===== Dataset content =====

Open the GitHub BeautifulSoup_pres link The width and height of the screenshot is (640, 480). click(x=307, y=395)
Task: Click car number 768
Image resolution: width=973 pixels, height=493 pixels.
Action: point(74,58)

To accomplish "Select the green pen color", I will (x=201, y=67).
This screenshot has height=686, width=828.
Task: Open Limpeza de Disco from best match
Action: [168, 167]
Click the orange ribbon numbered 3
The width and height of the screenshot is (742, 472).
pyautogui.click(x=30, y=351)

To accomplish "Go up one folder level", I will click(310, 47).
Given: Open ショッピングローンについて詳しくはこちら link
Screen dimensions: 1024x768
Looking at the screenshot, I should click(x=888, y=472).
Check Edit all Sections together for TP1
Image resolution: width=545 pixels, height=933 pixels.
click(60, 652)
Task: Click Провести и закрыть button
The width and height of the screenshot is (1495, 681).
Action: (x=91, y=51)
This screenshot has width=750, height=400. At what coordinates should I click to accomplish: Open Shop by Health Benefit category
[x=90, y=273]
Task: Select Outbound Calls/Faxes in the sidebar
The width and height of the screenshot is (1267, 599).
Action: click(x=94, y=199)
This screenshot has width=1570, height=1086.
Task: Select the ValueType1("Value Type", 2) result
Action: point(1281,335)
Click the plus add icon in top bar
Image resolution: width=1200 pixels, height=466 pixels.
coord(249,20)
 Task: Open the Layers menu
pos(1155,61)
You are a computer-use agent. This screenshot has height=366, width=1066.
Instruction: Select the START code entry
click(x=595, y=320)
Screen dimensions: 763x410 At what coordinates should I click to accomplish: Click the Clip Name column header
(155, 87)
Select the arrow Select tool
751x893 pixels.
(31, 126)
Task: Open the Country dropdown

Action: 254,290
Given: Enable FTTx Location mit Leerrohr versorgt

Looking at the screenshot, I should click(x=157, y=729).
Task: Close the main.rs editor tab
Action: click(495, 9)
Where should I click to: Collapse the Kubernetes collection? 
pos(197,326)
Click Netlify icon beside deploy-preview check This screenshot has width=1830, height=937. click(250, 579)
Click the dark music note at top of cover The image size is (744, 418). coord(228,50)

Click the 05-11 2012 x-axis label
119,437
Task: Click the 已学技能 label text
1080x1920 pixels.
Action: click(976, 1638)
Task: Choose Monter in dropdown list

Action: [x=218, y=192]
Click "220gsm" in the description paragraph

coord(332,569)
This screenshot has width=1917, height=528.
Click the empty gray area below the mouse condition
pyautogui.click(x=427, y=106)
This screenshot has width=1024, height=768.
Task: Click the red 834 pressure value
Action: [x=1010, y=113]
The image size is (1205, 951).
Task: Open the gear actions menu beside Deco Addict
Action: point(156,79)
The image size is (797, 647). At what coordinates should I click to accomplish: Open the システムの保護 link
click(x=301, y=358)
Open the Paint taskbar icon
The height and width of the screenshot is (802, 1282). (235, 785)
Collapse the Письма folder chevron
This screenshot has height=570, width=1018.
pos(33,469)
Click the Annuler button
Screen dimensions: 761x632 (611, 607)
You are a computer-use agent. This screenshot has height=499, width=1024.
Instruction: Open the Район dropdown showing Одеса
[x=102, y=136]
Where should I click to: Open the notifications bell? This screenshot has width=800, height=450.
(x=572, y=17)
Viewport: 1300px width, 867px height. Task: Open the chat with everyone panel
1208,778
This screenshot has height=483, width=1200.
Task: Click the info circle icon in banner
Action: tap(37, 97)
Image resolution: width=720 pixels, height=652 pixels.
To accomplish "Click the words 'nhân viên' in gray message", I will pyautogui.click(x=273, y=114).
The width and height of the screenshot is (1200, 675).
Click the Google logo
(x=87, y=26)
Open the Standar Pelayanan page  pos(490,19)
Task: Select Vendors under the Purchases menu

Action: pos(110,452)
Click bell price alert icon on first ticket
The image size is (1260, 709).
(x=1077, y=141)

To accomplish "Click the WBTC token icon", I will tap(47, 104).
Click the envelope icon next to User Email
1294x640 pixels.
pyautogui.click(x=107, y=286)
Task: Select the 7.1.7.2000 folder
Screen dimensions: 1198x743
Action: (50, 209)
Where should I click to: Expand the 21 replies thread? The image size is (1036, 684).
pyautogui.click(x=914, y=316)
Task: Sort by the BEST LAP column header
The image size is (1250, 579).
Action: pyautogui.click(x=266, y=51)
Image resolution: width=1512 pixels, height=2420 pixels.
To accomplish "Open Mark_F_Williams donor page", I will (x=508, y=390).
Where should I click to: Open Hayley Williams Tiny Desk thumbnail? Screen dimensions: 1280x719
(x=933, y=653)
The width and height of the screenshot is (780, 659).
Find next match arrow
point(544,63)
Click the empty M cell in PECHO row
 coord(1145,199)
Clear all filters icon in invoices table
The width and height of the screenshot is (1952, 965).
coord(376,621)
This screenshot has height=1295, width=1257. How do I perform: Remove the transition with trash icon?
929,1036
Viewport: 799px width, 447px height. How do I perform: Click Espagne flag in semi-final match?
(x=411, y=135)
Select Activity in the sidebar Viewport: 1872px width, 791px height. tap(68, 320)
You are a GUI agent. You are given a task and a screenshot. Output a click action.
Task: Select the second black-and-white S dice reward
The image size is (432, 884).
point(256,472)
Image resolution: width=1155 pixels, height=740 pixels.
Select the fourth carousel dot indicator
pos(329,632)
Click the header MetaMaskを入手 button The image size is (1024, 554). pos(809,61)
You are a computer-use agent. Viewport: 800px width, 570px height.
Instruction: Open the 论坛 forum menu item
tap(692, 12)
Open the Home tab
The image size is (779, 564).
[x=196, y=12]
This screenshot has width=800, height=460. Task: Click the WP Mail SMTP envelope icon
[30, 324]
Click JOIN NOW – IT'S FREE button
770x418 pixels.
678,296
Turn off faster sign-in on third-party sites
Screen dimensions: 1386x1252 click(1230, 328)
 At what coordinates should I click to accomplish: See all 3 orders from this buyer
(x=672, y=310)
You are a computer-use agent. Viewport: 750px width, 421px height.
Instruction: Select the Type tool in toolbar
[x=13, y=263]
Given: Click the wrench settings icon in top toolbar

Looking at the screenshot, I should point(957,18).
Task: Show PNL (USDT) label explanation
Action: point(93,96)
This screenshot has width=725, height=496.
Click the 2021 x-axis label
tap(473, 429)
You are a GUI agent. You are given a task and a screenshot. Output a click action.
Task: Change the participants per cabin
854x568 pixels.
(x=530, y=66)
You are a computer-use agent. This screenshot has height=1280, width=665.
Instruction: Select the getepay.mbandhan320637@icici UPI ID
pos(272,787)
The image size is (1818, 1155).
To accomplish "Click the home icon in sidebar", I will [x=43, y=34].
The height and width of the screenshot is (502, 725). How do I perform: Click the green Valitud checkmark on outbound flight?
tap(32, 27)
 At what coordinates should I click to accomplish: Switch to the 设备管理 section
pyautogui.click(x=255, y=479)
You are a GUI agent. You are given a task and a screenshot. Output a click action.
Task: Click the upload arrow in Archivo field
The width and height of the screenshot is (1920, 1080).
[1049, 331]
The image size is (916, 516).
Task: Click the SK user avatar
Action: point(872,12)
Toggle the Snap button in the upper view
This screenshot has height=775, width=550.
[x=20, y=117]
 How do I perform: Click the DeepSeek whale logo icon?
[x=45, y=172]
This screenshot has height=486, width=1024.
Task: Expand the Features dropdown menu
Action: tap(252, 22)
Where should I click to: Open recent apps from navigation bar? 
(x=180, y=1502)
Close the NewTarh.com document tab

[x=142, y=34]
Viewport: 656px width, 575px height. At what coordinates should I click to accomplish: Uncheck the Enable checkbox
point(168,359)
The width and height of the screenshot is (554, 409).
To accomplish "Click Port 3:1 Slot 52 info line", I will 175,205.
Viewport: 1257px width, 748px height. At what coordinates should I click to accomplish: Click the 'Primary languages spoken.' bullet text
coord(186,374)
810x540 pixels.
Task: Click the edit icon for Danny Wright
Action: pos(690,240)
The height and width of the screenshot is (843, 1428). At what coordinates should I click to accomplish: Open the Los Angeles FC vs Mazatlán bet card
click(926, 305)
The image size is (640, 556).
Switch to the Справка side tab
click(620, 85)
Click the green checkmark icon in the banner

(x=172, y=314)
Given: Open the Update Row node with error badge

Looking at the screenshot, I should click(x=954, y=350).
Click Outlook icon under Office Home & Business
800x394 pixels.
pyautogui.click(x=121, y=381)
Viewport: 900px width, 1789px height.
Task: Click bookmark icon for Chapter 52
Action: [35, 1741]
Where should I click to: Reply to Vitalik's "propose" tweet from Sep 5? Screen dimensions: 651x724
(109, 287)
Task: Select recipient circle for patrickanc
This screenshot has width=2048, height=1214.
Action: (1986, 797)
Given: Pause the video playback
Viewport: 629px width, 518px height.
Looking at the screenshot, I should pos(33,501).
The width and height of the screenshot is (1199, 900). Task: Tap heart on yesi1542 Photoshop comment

=====

Your goal
Write out exactly the lines that fall from the line with "Task: Click the 已学技能 label text" to the line with "This screenshot has width=1917, height=528." in the records above, keeping both ends.

Solution for this exercise
Task: Click the 已学技能 label text
1080x1920 pixels.
Action: click(976, 1638)
Task: Choose Monter in dropdown list

Action: [x=218, y=192]
Click "220gsm" in the description paragraph

coord(332,569)
This screenshot has width=1917, height=528.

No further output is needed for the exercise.